> **What is expected**:
Go through the listing below and output exactly the line with "Zoom out with the minus icon", the line with "You are a computer-use agent. The", and each line between; omit the rest.

> **Supplied data**:

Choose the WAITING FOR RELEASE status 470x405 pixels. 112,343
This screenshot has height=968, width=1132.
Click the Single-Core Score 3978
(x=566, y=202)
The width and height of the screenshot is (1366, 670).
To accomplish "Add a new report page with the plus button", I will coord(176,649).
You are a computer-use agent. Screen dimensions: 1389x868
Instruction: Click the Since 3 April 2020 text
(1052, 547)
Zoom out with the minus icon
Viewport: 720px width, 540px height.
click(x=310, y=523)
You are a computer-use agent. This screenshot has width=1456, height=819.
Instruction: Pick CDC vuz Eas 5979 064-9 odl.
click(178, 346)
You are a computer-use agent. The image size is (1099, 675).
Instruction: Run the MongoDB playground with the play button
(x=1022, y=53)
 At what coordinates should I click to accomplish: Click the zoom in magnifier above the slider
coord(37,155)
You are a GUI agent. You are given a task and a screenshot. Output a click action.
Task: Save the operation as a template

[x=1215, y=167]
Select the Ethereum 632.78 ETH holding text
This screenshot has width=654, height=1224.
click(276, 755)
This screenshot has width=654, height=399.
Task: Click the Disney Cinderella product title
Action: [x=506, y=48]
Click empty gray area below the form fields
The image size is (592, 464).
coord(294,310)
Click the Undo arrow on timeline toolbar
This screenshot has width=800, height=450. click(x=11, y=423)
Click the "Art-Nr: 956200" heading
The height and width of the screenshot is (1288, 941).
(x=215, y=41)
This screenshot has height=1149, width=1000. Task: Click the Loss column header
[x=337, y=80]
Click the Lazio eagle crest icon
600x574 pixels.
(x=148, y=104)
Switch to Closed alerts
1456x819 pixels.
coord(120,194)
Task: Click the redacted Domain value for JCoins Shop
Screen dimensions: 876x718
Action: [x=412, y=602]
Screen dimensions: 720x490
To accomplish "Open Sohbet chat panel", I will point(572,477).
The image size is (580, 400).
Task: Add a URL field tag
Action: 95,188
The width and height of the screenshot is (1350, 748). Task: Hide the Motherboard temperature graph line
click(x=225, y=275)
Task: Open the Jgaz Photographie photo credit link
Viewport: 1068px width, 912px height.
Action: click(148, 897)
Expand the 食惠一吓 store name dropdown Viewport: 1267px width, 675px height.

> **Answer for this exercise**:
Zoom out with the minus icon
Viewport: 720px width, 540px height.
click(x=310, y=523)
You are a computer-use agent. This screenshot has width=1456, height=819.
Instruction: Pick CDC vuz Eas 5979 064-9 odl.
click(178, 346)
You are a computer-use agent. The image size is (1099, 675).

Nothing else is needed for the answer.